** Opening Dataset records block **

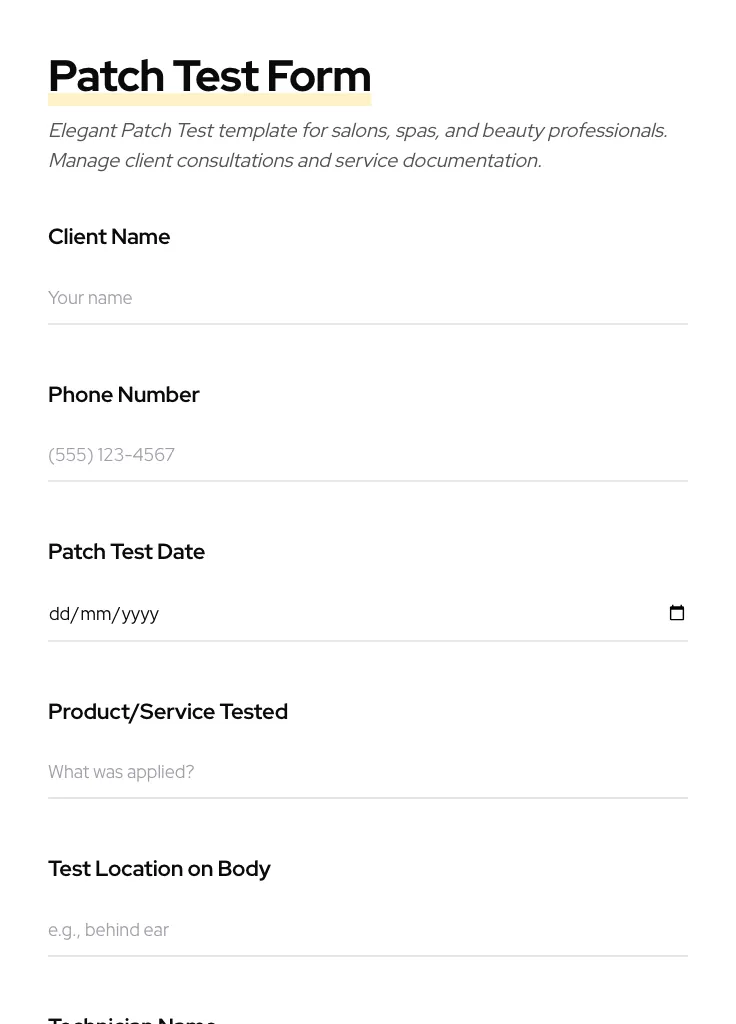Click the day segment of the date input

(x=59, y=613)
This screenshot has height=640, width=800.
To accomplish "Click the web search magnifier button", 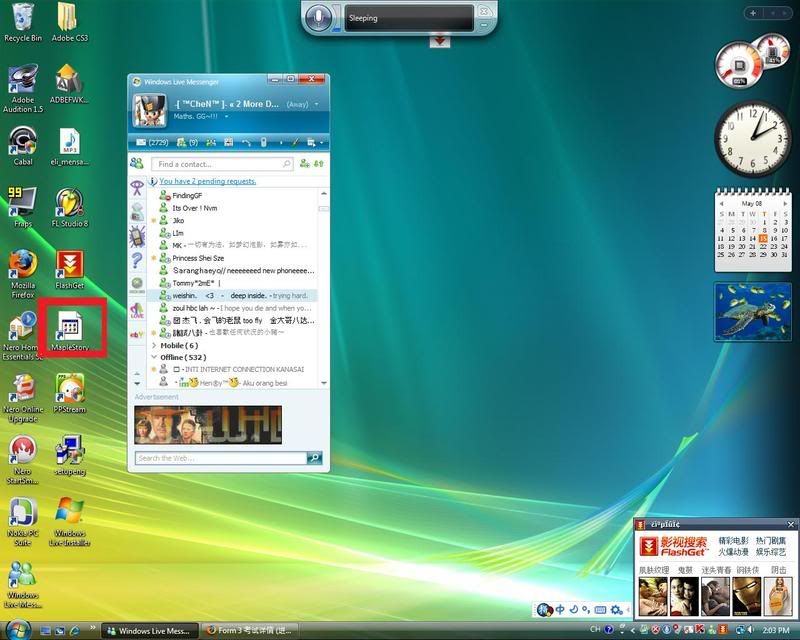I will pos(315,458).
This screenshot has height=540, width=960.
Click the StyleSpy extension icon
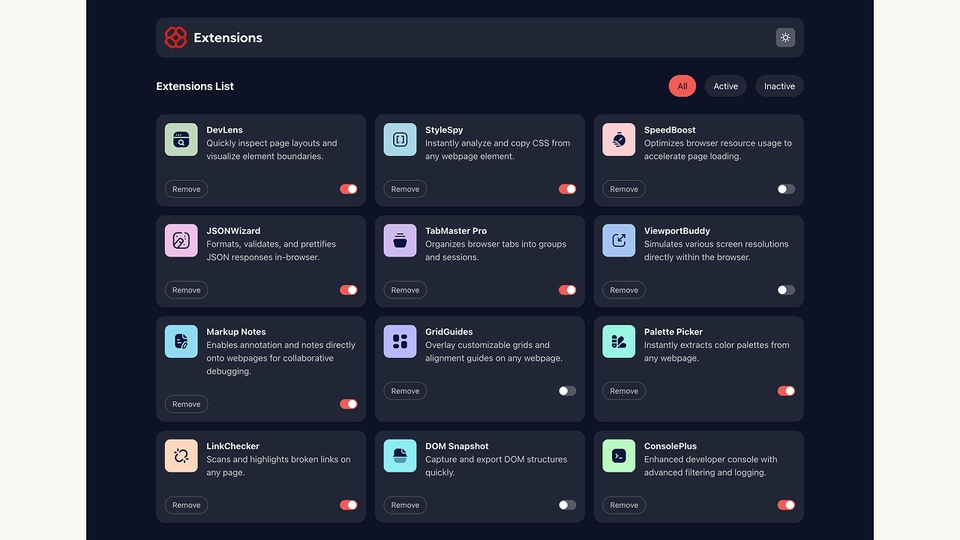(x=400, y=140)
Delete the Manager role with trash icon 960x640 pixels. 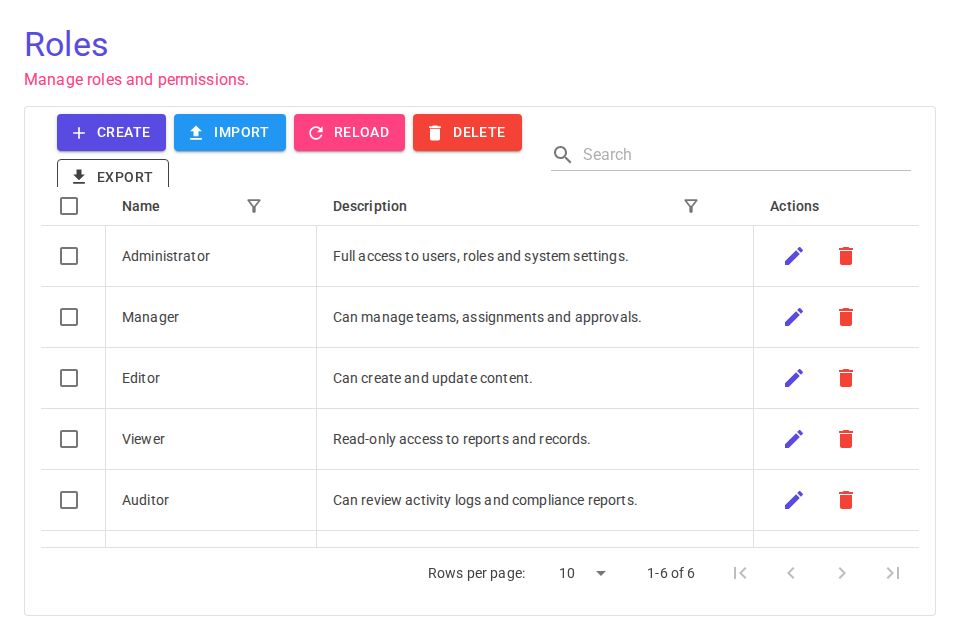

** Closing Dataset records block **

Which of the lines above include the word "width"? List those lines.

:: Completed task ::
This screenshot has height=640, width=800.
This screenshot has height=540, width=960.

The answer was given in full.